Nome de tribos indígenas não tem pedigree. Escreve-se com inicial minúscula (os tupis, os guaranis, os ianomânis). Flexiona-se apenas em número: o índio calapalo, os índios calapalos, a índia calapalo, as índias calapalos.
Curiosidade
O nome índio foi usado pela primeira vez pelo navegador italiano Cristóvão Colombo, convencido de que havia chegado à Índia. O nome pegou. Depois, mesmo sabendo que não estavam na Ásia mas num continente desconhecido, os exploradores europeus mantiveram a denominação. Naquele tempo, duvidava-se que os nativos fossem humanos. Diziam que eram bichos selvagens, sem alma. Para resolver a situação, em 1537, o papa Paulo III proclamou oficialmente a humanidade dos índios na bula Veritas Ipsa.
Lesa-pátria
A Polícia Federal deflagrou a Operação Lesa-Pátria. Entre os atos, determinou mandado de busca e apreensão na casa e no escritório do governador afastado do Distrito Federal, Ibaneis Rocha. A razão: ele teria sido omisso ou conivente diante do quebra-quebra ocorrido na Praça dos Três Poderes no dia 8 de janeiro.
Um time
Em lesa-pátria, lesa é adjetivo, não verbo. Significa lesado. Deve concordar em gênero e número com o substantivo a que se refere: lesa-pátria, leso-patriotismo, lesas-pátrias, lesos-patriotismos, leso-futuro, lesos-futuros.
Outro time
Atenção, moçada. Lesa e leso podem ser verbos – formas do presente do indicativo de lesar: eu leso, ele lesa, nós lesamos, eles lesam.
Lá no norte
Na Região Norte, existe uma expressão pra lá de repetida pelos moradores de lá: tu é leso? (assim mesmo, sem respeito à concordância). Tu é leso? Significa “tu és bobo?”, “tu és idiota?” Da palavra leso derivou-se o substantivo leseira, que ainda tem um qualificativo: leseira baré.
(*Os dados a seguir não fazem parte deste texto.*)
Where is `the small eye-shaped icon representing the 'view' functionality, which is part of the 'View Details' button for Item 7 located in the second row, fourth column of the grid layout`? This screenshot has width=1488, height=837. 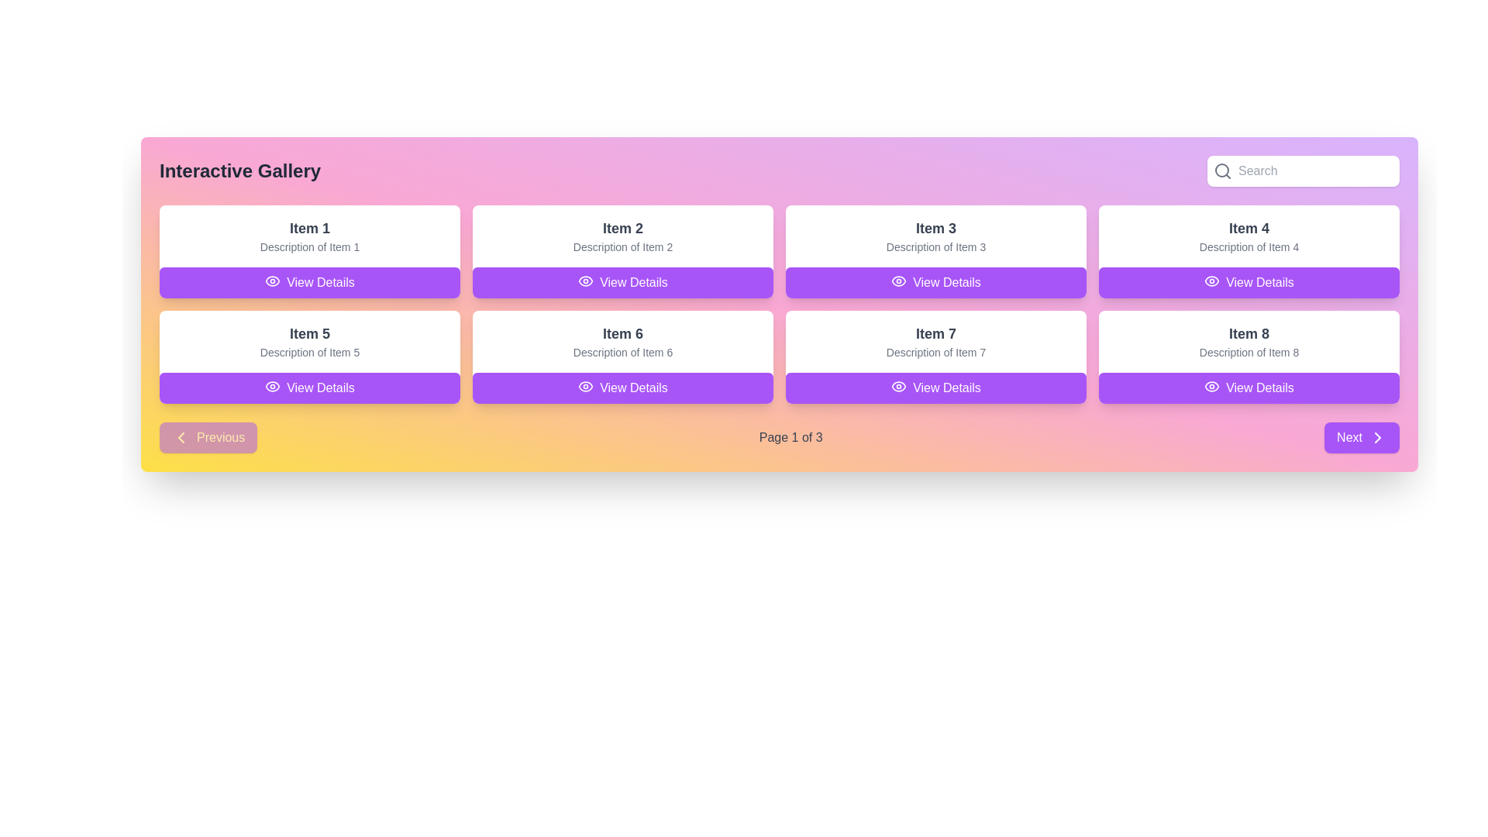
the small eye-shaped icon representing the 'view' functionality, which is part of the 'View Details' button for Item 7 located in the second row, fourth column of the grid layout is located at coordinates (899, 385).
Os nortistas dizem que a leseira baré é o produto da alta taxa de umidade associada ao calor da floresta amazônica. Quem não tem costume adquire leseira baré: fica mole, mole, leso, leso. Ah! Baré é o nome de tribo indígena. Mas, hoje, no uso popular, é quase um sinônimo de amazônico.
Mau aluno
Wagner Victer foi secretário de Educação do Rio de Janeiro. Ao ser entrevistado por telefone, a apresentadora lhe pergunta:
– Secretário, me ouve bem?
Ele responde:
– Eu ouvo.
Conclusão: o secretário matou aulas. Uma das lições perdidas tratava do verbo ouvir. Se ele a tivesse aprendido, teria conjugado o ardiloso verbinho assim: eu ouço, ele ouve, nós ouvimos, eles ouvem.
Leitor pergunta
Sou entusiasmado pela nossa língua pátria. E acho bastante oportuna a coluna Dicas de Português com a relação de erros que incomodam. Entre eles, destaco a gente, que se tornou substituto de eu e nós. É demasiadamente exagerado o número de vezes que se usa a expressão, demonstrando, no meu entender, ignorância no uso da língua. Estou certo? – José Mílton Astolfi, Santos.
A gente é a língua informal, descontraída, próxima do falar quotidiano. Monteiro Lobato a chamava de “língua de bermuda e chinelo”. O Aurélio registra a duplinha sem restrições. Cita como exemplo versos do poeta Augusto dos Anjos, que viveu de 1885 a 1914: “De Jesus Cristo resta unicamente / Um esqueleto; e a gente vendo-o, a gente / Sente vontade de abraçar-lhe os ossos”.
Provérbio africano diz: “A gente nasce com um montão de palavras na barriga. Na vida, vai gastando o estoque. Quando todas acabam, a gente morre”.
Há quem prefira o pronome nós. A língua é um sistema de possibilidades. Nosso desafio: escolher a mais adequada para o contexto.